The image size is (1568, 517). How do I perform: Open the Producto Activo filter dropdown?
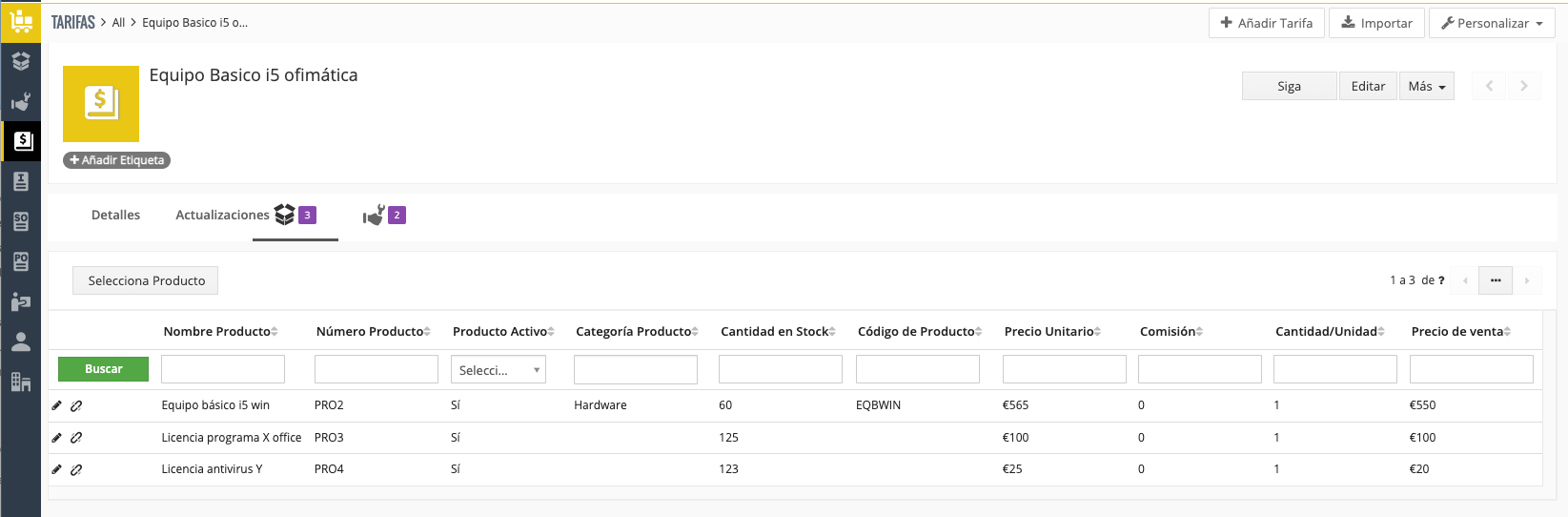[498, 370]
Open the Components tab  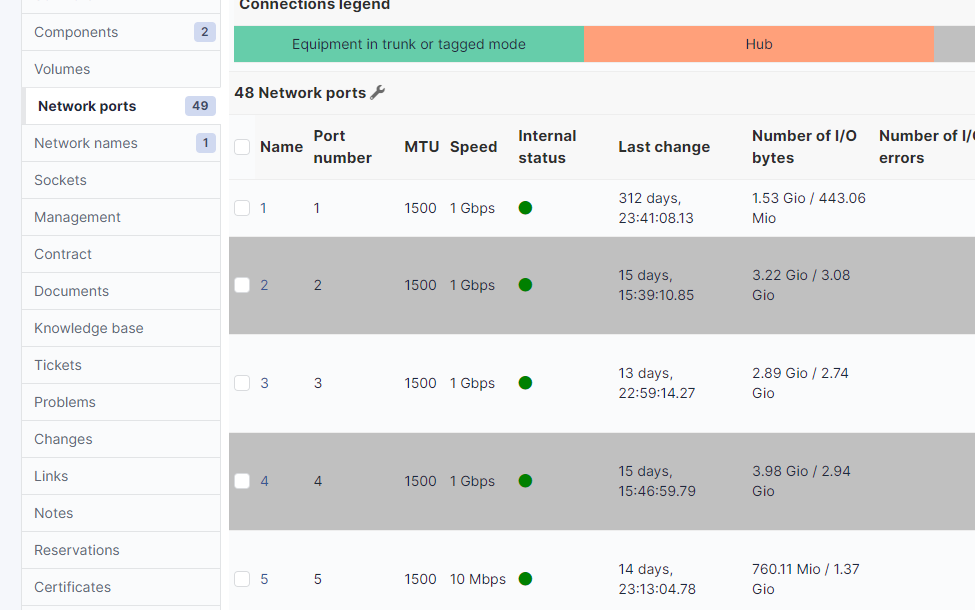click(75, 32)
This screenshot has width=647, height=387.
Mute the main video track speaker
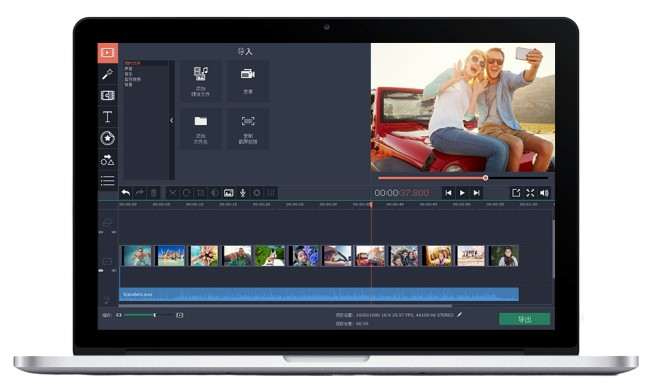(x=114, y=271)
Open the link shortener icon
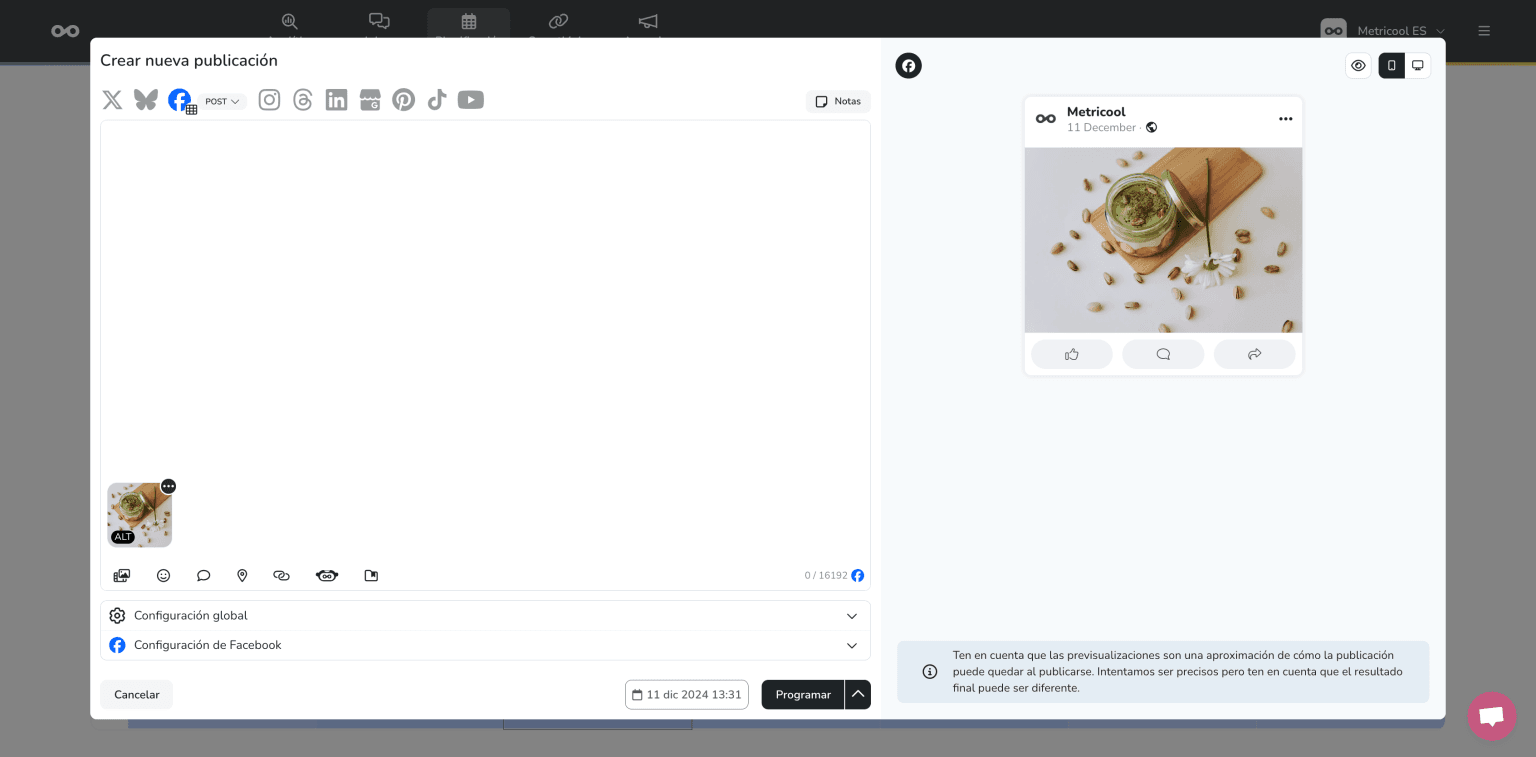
============
- _EXERCISE_
Reproduce word for word the lines of the material from the line with "This screenshot has width=647, height=387." through the end of the material, including both ends, and leave the pictures out.

- _THE REPLY_
This screenshot has width=647, height=387.
Mute the main video track speaker
(x=114, y=271)
Open the link shortener icon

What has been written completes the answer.